I’m prouder still when Matthew gives me the latest issue of Cracked Lookingglass (VI). Inside it, alongside poems by, among others, Michael Hamburger, John Heath-Stubbs, Barry McSweeney, Gavin Ewart, Thomas Kinsella plus several Pembridge Poets: my first ever published poem, ‘Paint No Wings‘.
*
Sunday 27 March 1977. The poetry group presents, at the King’s Arms wine bar, Sloane Square: Jenny Joseph, Matthew Sweeney, Robert Greacen, John Heath-Stubbs
Rosemary and I collect money at the door. One woman seems to think she’s above paying the 50p entrance fee. I’m flustered. Rosemary nudges me – some kind of warning. With Robert’s support, the woman pays up with an air of wounded pride. (I later hear that she too organises readings. At one of them, Matthew and Dermot Healy were paid a princely £1 between them.)
Robert steps to the mic. A man in the audience, raincoat buttoned to the chin, takes this as his cue, and starts to recite a long poem about fighting for liberty. When the man says he has another two poems, Robert politely thanks him for sharing his work and asks him to sit down. The man remains on his feet and begins to recite the same poem, only this time more angrily. Robert looks around for help. Seconds later, Bob Dylan is playing, full volume, on the jukebox. The man gives in, folds his poems, and shuffles out into the rest of his life. I feel quite sad for him.
Jenny Joseph is the first to read. No surrealism, which means I find her poems difficult and I struggle to engage. However, I do enjoy the one about her wearing purple and learning to spit when she gets old.
Matthew is up next, and is superb: a gritty, humorous performance of ‘moon’ poems, and a few more recent ones. One about fantasy (‘Pet Clouds’) I particularly like. The audience love him!
After a break, Robert reads a series of Captain Fox poems. Moments of humour, a mix of satire and lyricism, but the poems slide by me like clouds.
John Heath-Stubbs: no surrealism, but utterly magnetic. Blind, he stands up and recites from memory. He talks engagingly about Hampshire fables and poets in love. All the while, he edges inch by inch towards the edge of the stage, only to be rescued in the nick of time by Eddie Linden guiding him gently by the elbow out of harm’s way. This is what poetry should be: lyrical, hypnotic, with a sense of jeopardy and fun.
Matthew, afterwards, elated by the response to his reading, talks excitedly about starting up a new surrealist group.. He tells me that my poem in Cracked Lookingglass is ‘superb – a great piece of writing.’
PS: The London Poetry Secretariat has given Robert £40 to pay John Heath-Stubbs and Jenny £20 each.

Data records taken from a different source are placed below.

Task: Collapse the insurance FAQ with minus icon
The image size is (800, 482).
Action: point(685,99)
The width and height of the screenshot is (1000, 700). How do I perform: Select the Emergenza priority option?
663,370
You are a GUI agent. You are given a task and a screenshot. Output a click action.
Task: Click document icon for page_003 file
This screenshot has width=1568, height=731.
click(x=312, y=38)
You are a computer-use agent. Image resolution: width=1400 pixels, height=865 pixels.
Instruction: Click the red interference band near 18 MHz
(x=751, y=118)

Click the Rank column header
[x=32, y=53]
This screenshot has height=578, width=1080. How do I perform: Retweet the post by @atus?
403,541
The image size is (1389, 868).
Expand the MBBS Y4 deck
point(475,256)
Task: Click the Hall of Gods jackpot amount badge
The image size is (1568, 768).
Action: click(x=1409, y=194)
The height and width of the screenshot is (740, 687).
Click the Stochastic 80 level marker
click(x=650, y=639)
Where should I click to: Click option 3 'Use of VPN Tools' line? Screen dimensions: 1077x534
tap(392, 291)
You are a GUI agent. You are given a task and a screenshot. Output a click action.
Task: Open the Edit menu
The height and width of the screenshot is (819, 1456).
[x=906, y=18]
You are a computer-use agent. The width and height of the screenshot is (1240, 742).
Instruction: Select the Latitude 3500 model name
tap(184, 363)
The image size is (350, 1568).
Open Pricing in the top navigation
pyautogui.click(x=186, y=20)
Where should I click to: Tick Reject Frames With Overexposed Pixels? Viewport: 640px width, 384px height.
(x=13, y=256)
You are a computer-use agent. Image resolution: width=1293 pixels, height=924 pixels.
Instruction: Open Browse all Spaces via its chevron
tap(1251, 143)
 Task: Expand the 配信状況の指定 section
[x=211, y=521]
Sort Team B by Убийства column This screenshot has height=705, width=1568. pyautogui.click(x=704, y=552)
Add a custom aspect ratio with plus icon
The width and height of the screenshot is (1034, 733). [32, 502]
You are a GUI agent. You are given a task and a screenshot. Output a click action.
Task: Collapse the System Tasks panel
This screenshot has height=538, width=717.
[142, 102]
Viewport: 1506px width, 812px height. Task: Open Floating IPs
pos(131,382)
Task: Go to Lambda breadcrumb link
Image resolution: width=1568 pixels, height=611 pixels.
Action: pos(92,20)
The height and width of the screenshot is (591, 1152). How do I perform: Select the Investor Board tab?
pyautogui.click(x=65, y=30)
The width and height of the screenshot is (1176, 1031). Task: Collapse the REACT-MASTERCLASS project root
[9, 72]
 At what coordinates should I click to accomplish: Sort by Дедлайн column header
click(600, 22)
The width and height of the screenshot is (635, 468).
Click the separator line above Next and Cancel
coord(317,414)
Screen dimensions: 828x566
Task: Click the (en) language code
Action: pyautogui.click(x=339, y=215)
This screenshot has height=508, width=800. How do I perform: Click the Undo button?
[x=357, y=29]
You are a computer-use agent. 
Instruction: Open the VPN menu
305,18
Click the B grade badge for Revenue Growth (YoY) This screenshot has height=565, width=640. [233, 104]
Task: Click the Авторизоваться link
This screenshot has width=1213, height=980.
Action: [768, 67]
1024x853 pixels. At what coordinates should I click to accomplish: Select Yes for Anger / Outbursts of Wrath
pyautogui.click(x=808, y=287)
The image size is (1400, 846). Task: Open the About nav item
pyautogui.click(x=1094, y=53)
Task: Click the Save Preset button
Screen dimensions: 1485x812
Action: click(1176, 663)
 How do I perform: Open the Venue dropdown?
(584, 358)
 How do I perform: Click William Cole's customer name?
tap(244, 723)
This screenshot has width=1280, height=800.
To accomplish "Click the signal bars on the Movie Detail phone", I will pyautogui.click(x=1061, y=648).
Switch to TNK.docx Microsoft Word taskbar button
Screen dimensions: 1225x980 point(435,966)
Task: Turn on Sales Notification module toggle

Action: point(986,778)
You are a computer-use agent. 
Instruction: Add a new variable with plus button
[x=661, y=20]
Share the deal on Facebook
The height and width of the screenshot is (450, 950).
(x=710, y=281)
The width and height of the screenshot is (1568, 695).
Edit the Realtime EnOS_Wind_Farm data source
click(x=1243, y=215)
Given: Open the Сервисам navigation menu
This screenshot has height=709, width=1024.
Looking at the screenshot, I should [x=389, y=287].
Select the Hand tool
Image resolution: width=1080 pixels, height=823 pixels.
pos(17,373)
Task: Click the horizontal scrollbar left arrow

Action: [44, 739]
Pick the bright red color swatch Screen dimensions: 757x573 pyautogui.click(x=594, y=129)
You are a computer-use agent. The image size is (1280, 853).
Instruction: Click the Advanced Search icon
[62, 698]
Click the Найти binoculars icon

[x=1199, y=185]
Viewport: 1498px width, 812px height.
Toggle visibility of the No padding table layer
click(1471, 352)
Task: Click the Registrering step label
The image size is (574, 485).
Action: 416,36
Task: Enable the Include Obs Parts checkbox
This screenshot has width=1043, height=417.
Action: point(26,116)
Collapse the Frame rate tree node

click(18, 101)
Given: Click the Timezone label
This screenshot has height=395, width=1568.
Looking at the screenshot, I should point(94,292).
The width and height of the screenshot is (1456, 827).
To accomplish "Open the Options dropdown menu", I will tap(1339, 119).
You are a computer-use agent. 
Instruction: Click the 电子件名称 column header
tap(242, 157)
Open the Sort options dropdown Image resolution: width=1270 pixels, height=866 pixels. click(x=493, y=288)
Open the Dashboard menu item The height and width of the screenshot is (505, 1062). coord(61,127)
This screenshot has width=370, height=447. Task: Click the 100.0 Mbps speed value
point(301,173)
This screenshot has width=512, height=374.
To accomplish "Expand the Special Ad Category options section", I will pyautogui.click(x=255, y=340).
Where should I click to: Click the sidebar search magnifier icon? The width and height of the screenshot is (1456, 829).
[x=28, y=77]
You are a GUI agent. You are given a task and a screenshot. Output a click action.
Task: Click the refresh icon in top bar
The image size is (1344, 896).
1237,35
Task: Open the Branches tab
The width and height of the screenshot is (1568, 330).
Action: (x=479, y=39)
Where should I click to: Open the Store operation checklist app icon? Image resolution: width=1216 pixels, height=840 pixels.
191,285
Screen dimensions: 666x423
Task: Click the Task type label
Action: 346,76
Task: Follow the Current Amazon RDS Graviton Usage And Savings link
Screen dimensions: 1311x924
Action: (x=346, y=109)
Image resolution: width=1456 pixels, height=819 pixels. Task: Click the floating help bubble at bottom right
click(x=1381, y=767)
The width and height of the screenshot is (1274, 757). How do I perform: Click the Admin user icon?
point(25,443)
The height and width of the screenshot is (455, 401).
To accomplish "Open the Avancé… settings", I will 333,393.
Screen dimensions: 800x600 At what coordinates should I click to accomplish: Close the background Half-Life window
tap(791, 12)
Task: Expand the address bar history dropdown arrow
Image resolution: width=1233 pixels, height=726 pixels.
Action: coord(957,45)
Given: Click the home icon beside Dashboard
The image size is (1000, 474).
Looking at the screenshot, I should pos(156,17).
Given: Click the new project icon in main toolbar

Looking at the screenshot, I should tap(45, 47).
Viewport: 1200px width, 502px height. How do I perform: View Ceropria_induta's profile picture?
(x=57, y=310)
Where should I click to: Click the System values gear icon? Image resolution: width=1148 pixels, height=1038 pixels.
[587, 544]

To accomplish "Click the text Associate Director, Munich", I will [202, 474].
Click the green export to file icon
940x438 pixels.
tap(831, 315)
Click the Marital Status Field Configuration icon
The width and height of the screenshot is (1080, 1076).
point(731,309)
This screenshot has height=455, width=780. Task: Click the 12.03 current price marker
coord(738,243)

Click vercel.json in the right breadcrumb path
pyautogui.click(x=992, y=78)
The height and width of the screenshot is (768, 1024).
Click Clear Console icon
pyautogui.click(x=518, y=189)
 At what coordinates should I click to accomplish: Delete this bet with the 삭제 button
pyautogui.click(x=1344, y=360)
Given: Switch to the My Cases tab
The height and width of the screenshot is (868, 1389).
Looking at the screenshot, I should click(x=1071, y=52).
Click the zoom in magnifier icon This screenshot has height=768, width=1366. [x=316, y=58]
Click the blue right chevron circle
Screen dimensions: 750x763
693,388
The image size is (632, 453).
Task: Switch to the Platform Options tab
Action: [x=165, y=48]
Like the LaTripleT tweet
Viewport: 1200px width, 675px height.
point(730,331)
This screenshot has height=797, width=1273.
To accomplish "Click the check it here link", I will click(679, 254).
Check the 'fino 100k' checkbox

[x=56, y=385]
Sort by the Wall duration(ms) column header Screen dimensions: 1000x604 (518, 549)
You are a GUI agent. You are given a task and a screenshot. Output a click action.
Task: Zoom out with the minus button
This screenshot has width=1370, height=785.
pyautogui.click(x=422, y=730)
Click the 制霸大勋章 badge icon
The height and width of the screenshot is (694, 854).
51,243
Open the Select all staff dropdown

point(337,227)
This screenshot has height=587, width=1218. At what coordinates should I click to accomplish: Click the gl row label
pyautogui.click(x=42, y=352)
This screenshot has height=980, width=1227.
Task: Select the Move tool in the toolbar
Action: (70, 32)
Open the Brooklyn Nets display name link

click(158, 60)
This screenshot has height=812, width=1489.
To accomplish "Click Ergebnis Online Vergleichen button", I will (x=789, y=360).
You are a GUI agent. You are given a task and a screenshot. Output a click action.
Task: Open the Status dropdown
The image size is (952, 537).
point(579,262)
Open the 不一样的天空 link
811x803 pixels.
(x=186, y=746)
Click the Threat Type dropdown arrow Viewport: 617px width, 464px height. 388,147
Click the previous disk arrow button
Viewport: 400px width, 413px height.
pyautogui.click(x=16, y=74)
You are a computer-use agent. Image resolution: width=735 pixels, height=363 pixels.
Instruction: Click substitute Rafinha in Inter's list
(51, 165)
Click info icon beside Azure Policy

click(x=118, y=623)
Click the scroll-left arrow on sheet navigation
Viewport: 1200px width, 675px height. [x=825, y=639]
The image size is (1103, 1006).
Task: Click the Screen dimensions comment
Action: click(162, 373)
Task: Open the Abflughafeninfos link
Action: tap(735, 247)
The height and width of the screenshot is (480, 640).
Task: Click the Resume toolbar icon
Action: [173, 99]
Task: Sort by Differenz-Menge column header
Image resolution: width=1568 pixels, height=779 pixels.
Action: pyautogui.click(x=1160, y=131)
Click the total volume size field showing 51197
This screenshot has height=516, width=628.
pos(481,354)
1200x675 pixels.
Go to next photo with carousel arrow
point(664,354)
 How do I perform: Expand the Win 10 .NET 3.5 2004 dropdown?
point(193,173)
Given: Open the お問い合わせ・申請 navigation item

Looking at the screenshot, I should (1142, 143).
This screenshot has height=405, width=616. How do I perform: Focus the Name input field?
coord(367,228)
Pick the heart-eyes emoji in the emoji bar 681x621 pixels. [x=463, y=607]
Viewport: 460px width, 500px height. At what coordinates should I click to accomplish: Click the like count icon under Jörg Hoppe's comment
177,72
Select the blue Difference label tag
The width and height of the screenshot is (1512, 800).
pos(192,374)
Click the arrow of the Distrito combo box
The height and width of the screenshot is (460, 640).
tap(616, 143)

At the door, we take £27, £20 of which is needed to cover the hire of the wine bar. That leaves £7 for Robert and Matthew to share for expenses.
_
Chris Rice started to write poetry again in 2011 after a twenty-year silence. His work has most recently appeared in The Poetry Review (Winter 2018/19), Orbis (as featured poet, January 2019), Obsessed with Pipework (November 2019) and The London Magazine online (October 2019).